Washington, D.C., 22 March 2010 (PAHO/WHO) - Each year about 20 million infants of low birth weight are born worldwide. These premature babies impose a heavy burden on healthcare and social systems in developing countries.
What's the issue? Caring for low-birth weight babies requires complex methods.
Since medical care of low birth weight infants is complex and demands an expensive infrastructure and highly skilled staff, this is often a traumatizing experience for families. Either these families cannot afford the expensive neonatal care or neonatal care units are understaffed and ill equipped, typically with malfunctioning incubators, broken monitors, overcrowding and nosocomial infections. In these cases, neonatal care units are potentially deadly traps.
According to Kangaroo mother care: a practical guide (1st ed. Geneva: WHO, 2003) by the Department of Reproductive Health and Research of the World Health Organization, "almost two decades of implementation and research have made it clear that KMC is more than an alternative to incubator care. It has been shown to be effective for thermal control, breastfeeding and bonding in all newborn infants, irrespective of setting, weight, gestational age, and clinical conditions."
Research to Practice: Kangaroo Mother Care for low birth-weight infants
In 1978, Edgar Rey, a Colombian pediatrician concerned with the problems arising from a shortage of incubators and the impact of separating women from newborns in neonatal care units, developed Kangaroo Mother Care (KMC), a healthcare technique for low birth weight infants that is at least as effective as traditional care in a neonatal care unit.
In Kangaroo Mother Care, babies weighing 2000 g or less at birth and unable to regulate their body temperature remain with their mothers. Mothers themselves act as incubators, main source of stimulation, and feeding. How? Newborns are attached to mothers' chests in skin to skin contact and are kept upright 24 hours a day. Mothers can share the role of provider of the kangaroo position with other caregivers, especially the babies' fathers, without disrupting breastfeeding routines. The caregiver sleeps in a semi-sitting position. Evidence backs the effectiveness and safety of KMC in stable, preterm infants.
In low birth-weight infants who are unable to regulate their temperature, KMC is at least as safe and effective as traditional care with incubators. KMC delivers ideal conditions for stable, low birth-weight infants to thrive, strengthens parental participation and empowerment, and contributes to the healing process. Further, KMC delivers high quality care at a fraction of the cost of usual care and can be implemented in various facilities at different levels of care.
What next? Improving acceptance of and access to Kangaroo Mother Care units
KMC may be unsuitable for caregivers with important mental, cognitive, or behavioral problems. Some parents may feel intimidated or overwhelmed by caring for a premature baby. However, since KMC may be the best option if neonatal care units are unavailable, work is needed to improve the acceptance of the high value of these units.
Another issue is access to KMC units. Especially in rural areas, people would need to travel long distances to attend the KMC clinic and opportunity costs might be high. Further, harsh or risky environments (such as extreme climates, floods, or conflict areas) or dangerous traffic conditions may make it safer to remain in hospital so that no harm is made to the premature baby.

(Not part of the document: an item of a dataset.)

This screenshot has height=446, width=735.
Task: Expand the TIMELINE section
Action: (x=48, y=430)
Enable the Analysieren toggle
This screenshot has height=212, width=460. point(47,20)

Nevertheless, it has been proven that during the one year follow up in the Bogotá study, no transport incidents between home and the KMC clinic were reported. To better cope with transport problems, KMC has been delivered in "Kangaroo wards". Mothers and infants typically stay there until they can be safely discharged home once frequent monitoring is no longer necessary. "Kangaroo wards" are the standard way of delivering KMC in several large facilities in both developing countries like the Jose Fabella Hospital in Manila and developed countries such as the Helsingborg Hospital, Sweden.
References:
- Juan Gabriel Ruiz-Peláez, Nathalie Charpak, Luis Gabriel Cuervo: Kangaroo Mother Care, an example to follow from developing countries, BMJ 2004;329:1179-1181 (13 November).
- Department of Reproductive Health and Research, World Health Organization. Kangaroo mother care: a practical guide. 1st ed. Geneva: WHO, 2003.
- Conde-Agudelo A, Díaz-Rossello JL, Belizan JM. Kangaroo mother care to reduce morbidity and mortality in low birthweight infants.
- Charpak N, Ruiz-Pelaez JG, Figueroa de CZ, Charpak Y. A randomized, controlled trial of kangaroo mother care: results of follow-up at 1 year of corrected age. Pediatrics 2001;108: 1072-9.
- Tessier R, Cristo M, Velez S, Giron M, de Calume ZF, Ruiz-Palaez JG, et al. Kangaroo mother care and the bonding hypothesis. Pediatrics 1998;102: e17.
- Lincetto O, Nazir AI, Cattaneo A. Kangaroo mother care with limited resources. J Trop Pediatr 2000;46: 293-5.